A Gentle Intro to SEM, Part 4: Overall Chi-Square Test of Model Fit
The purpose of this post is to explain and illustrate the use of the Chi-square test of absolute model fit for a structural equation model. This is Part 4 in a series about structural equation models (SEM). If SEM is new to you, or you want to catch up with the storyline, then please check out the earlier posts
- A Gentle Introduction to Structural Equation Modeling (SEM), Part 1: The Simplest Case
- A Gentle Introduction to Structural Equation Models, Part 2: Linear Regression
- A Gentle Intro to SEM, Part 3: Measuring Latent Variables with Confirmatory Factor Analysis
Assessing your model’s fit is the climactic cinematic moment in every modeler’s day. It’s when you get to see which model will reign supreme, and which will fall. You learn whether the model holds water at all, or is just a washout of random noise. Let’s face it- the only reason most of us go through the painful drudgery of designing a study, collecting data, and then getting the messy data into shape for analysis is so that we can enjoy that brief, thrilling moment when we get to run the modeling code and see WHAT HAPPENED! You know what I’m talking about, don’tyou?
Assessing Model Fit Depends on the Model
Assessing the fit of a model looks different depending on the type of model you are using and the purpose of the model. Continuous responses call for different metrics than categorical responses, and models designed for correct inference requires different assessment than model intended for explanation or for prediction.
For example, with a linear mixed model where inference is key, I usually start by fitting a relatively full model, and look at the covariance parameter estimates. Then I refine the covariance part of the model using REML-based penalized likelihood statistics, or construct chi-square tests of full and reduced models. Once I am happy with the covariance part of the model, I evaluate the fixed effect tests using F-tests or, if I’m feeling frisky, using ML-based penalized likelihood statistics comparing full and reduced models.
Alternately, If I’m assessing model fit for a predictive model using logistic regression, I might use penalized fit statistics to compare candidate models, and I will likely also look at accuracy-related statistics such as the c-statistic, cumulative lift, F1 score, and so on.
Testing Overall Model Fit for SEM
When it comes to SEM, there are many types of models you might fit, and many different ways that you can evaluate model fit.
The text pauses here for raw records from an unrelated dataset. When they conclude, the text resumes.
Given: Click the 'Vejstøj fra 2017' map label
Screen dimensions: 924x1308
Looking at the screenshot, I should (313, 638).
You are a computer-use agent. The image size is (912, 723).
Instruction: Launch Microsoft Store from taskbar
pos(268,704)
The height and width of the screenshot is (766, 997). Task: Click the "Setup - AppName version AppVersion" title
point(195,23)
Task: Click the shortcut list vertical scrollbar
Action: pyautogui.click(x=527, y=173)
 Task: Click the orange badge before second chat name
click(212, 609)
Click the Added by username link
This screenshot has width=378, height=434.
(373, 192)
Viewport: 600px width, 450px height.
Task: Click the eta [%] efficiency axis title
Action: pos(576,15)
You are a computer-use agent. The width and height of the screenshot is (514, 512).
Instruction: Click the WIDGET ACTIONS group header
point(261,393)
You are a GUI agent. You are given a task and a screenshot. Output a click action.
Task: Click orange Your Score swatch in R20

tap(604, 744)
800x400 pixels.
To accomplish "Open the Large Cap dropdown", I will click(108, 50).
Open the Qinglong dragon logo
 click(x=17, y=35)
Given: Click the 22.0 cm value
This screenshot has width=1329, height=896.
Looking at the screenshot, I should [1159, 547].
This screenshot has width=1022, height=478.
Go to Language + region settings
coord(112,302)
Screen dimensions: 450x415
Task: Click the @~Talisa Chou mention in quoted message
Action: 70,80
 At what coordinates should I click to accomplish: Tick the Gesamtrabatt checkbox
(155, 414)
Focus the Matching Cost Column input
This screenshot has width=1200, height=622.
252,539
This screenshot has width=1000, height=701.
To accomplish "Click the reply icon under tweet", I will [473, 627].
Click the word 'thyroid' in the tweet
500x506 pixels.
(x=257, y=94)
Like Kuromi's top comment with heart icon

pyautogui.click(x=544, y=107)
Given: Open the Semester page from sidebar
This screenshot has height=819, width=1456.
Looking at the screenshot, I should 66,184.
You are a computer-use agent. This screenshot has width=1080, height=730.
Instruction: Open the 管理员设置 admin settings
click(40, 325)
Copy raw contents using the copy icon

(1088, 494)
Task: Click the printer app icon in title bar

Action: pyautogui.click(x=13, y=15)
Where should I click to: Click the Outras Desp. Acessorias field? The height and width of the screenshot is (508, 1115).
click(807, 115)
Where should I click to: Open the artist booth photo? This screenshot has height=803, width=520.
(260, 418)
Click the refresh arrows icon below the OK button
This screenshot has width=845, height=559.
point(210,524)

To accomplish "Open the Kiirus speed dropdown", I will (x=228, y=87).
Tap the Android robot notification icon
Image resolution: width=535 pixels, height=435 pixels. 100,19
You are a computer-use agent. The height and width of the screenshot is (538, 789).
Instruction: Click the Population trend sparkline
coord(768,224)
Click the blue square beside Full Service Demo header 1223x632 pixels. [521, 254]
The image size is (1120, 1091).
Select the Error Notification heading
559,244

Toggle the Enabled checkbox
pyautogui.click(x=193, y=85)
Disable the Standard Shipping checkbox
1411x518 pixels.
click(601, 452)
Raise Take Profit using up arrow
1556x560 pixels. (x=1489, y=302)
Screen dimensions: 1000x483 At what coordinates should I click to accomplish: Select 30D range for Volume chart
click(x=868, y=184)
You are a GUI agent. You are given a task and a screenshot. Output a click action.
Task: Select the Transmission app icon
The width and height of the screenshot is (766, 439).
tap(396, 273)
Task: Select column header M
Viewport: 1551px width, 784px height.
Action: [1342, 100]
In this post, I’ll be dealing with overall model fit, although there are also many statistics for assessing one parameter at a time in your SEM. But one common thread in SEM is that we are analyzing the structure of the variables – the interrelationships among exogenous and endogenous, latent and manifest variables. That means that the assessment metrics won’t look the same as for a model like logistic regression.
Testing overall model fit in SEM generally entails comparing the full (sample-based) covariance matrix to the restricted (hypothesized) covariance matrix. You hypothesize a covariance structure by placing restrictions on the unrestricted covariance matrix (and optionally the mean vector), as you’ve seen in earlier posts with PROC CALIS. The most straightforward question we can ask about model fit is, “How well does the estimated covariance matrix, with its structural zeroes, equality constraints, and boundary constraints, reproduce the sample-based covariance matrix of variables in the analysis?”
Remember the Chi-square Test for a Frequency Table?
Taking a little side-path for a second, this is a bit similar to how we test for bivariate categorical associations. In that case, we create a crosstabulation of frequencies from the data, and then make another crosstab using only the marginal counts for 2 independent categorical variables. Next, we compute the difference between those matrices, and perform a Chi-square test.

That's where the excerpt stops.